### THE REQUEST
Copy every line of the records below word for word, and leave the pictures out of your answer.

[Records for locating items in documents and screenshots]
—————

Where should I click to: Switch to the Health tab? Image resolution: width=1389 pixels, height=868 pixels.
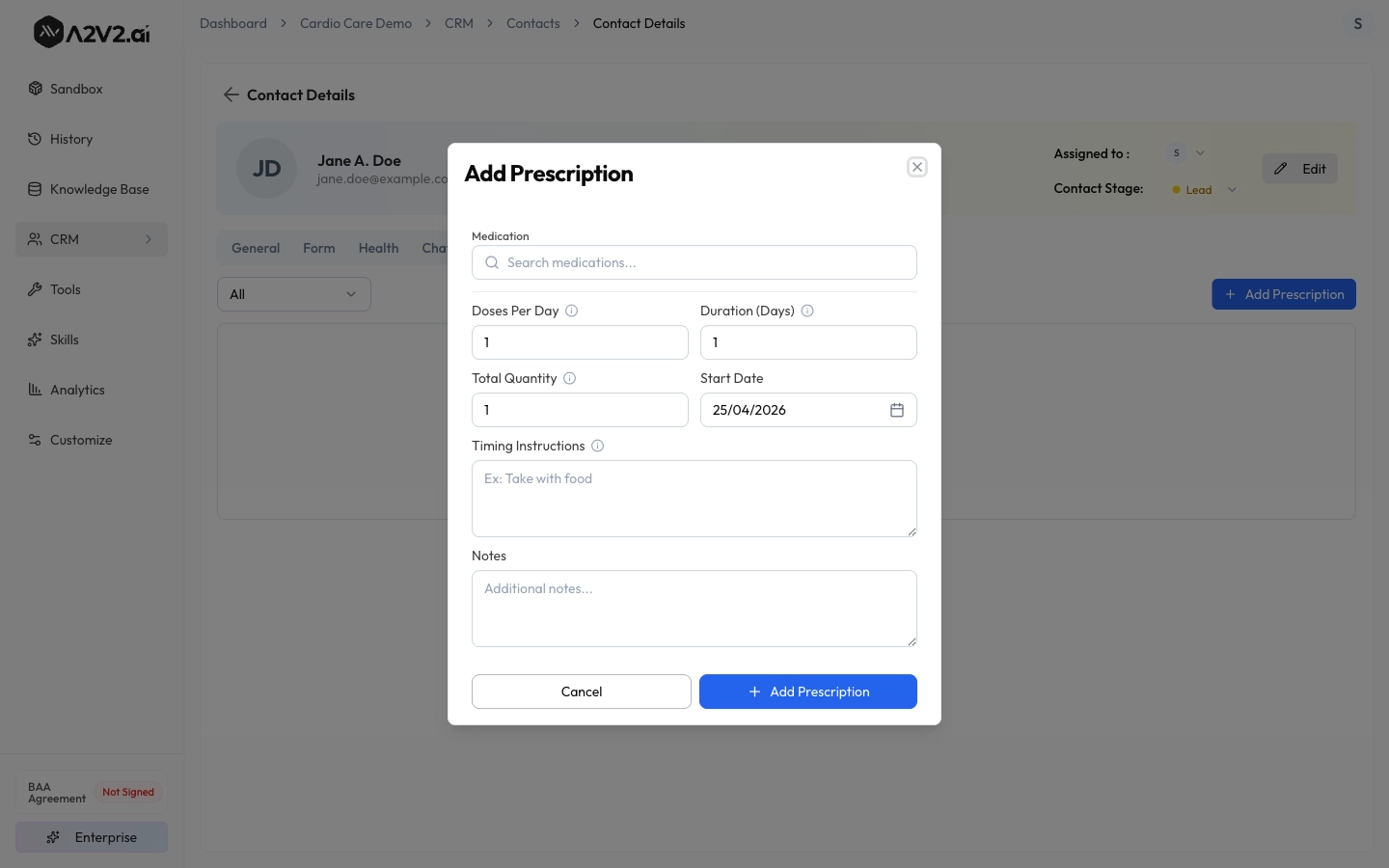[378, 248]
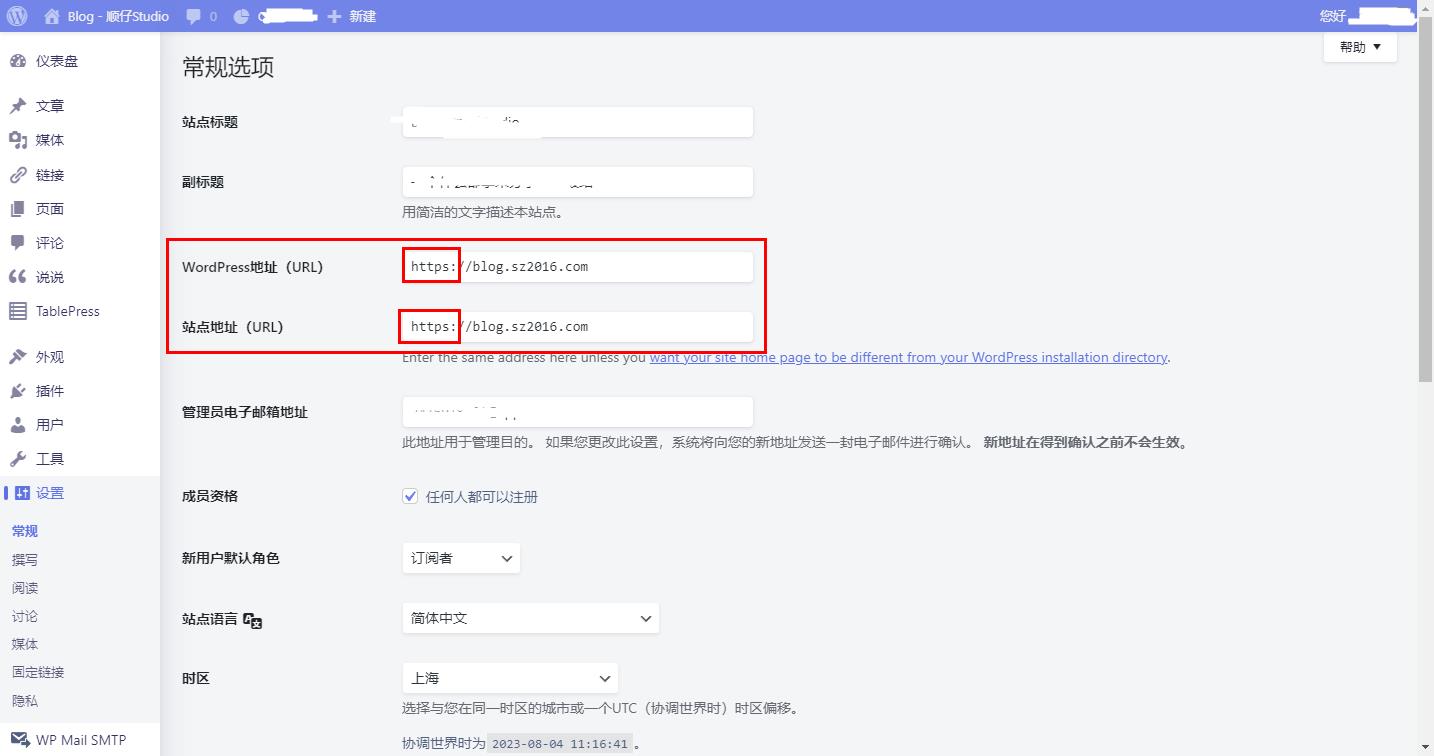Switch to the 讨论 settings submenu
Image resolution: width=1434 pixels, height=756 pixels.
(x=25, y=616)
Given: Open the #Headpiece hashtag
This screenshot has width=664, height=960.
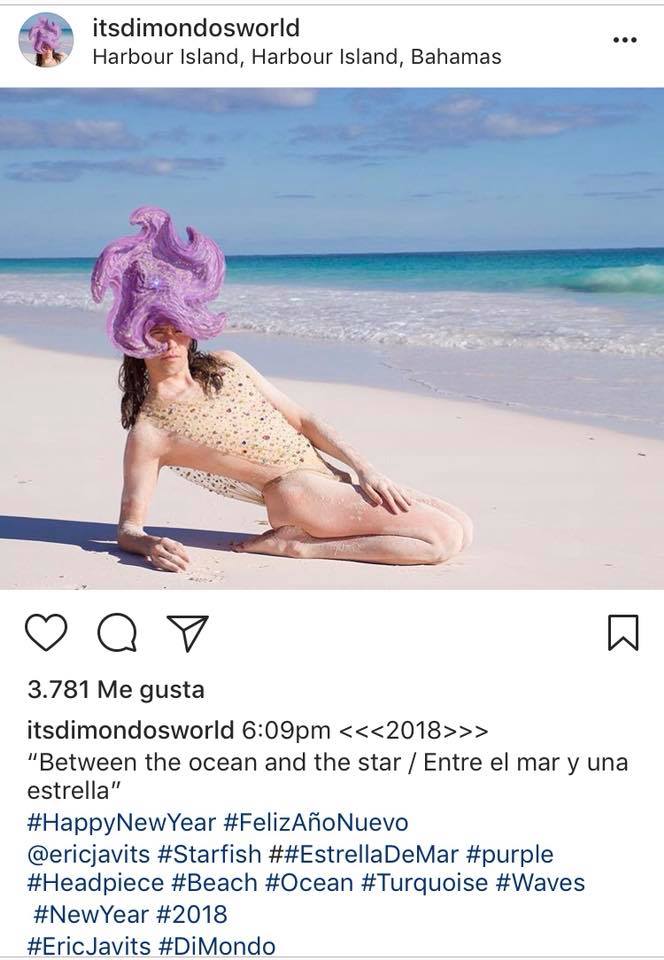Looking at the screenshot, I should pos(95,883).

—————

### RESULT FOR THIS TASK
Where should I click to: Switch to the Health tab? Image resolution: width=1389 pixels, height=868 pixels.
[378, 248]
Switch to the 讨论 settings submenu
Image resolution: width=1434 pixels, height=756 pixels.
(x=25, y=616)
Given: Open the #Headpiece hashtag
This screenshot has width=664, height=960.
Looking at the screenshot, I should pos(95,883).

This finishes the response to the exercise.